The global Sensitivity control can go a long way in addressing this problem, allowing you to pick up quieter strikes at the higher settings. But you can also tell Trigger to ignore unwanted instrument sounds with the ingenious Leakage Suppression feature. Set trigger up on an Auxiliary/Bus channel, and send the instrument you wish to replace to the left side, and send audio from the unwanted instruments to the right side the bus. Then adjust the Suppression control to taste – or until only the drum you want is triggering samples.

Build your own kit

As I mentioned earlier, the samples included with Trigger 2 Platinum sound great, and presets include various articulations, velocity layers and round-robin hits to keep them sounding natural. Together with the available expansion packs, you’re not likely to be at a loss for the right professionally-recorded instrument sounds to use in your tracks. You may however have drum sounds on your drive that you like – or a favourite kit you’d like to have at the ready for future productions.

Happily, Steven Slate also offers the free Trigger Instrument Editor which allows you to create your own presets from third party samples or your own recordings. The drag-and-drop interface makes short work of assembling multi-layered round-robin instruments with multiple articulations, and can optionally calculate velocity switch points for you automatically. I didn’t have any samples on my own drive to compete with the factory presets, but playing around with TIE gave me a greater appreciation for the amount of time and the quality of the raw data that went into them.

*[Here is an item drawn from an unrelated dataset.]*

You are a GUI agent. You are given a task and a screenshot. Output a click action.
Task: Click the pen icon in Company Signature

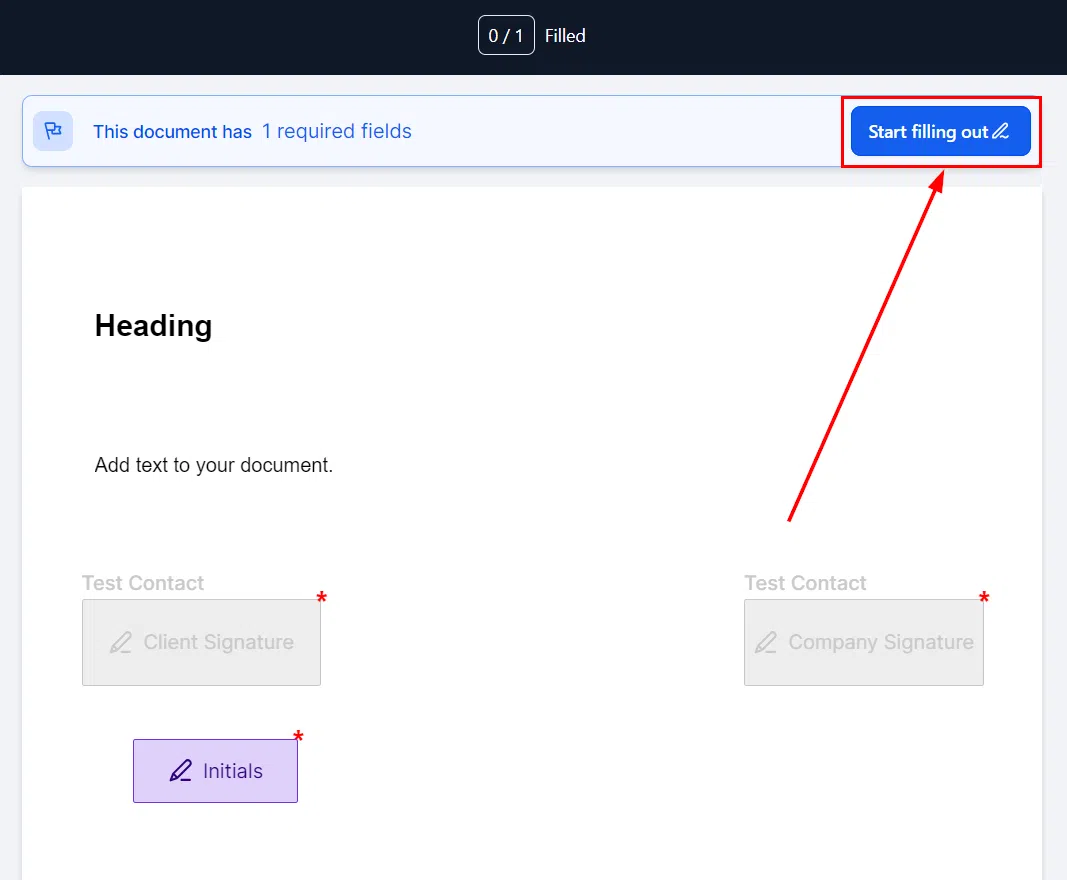tap(766, 642)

Trigger 2 Platinum is a versatile tool that combines an intuitive interface with top-notch samples, allowing you to beef up just about any drum recording that needs a little help. The Sensitivity, Velocity and Dynamics controls allow you to retain the nuance and musicianship of the recorded performance, even if you choose to replace the original drum sounds entirely.

Aside from the quality of the sounds and the tightness of the timing, I was also impressed with how easy it is to use. I dove in without the manual on the first try, inserting it on a snare track and browsing through the sample library, and got a very usable result almost immediately. So if you’ve ever been frustrated by a drum track that’s not quite up to your standards, you should definitely give Trigger 2 Platinum a try. It could easily save you a lot of time and money in the studio – potentially in cases where a do-over might have been the only other option.


Steve Castellano

Steve Castellano is a musician and writer living in Toronto, Canada. He holds a music degree from York University, where his focus was electronic music and composition. He currently records and performs modular electronic music under the name Elettronica Sperimentale.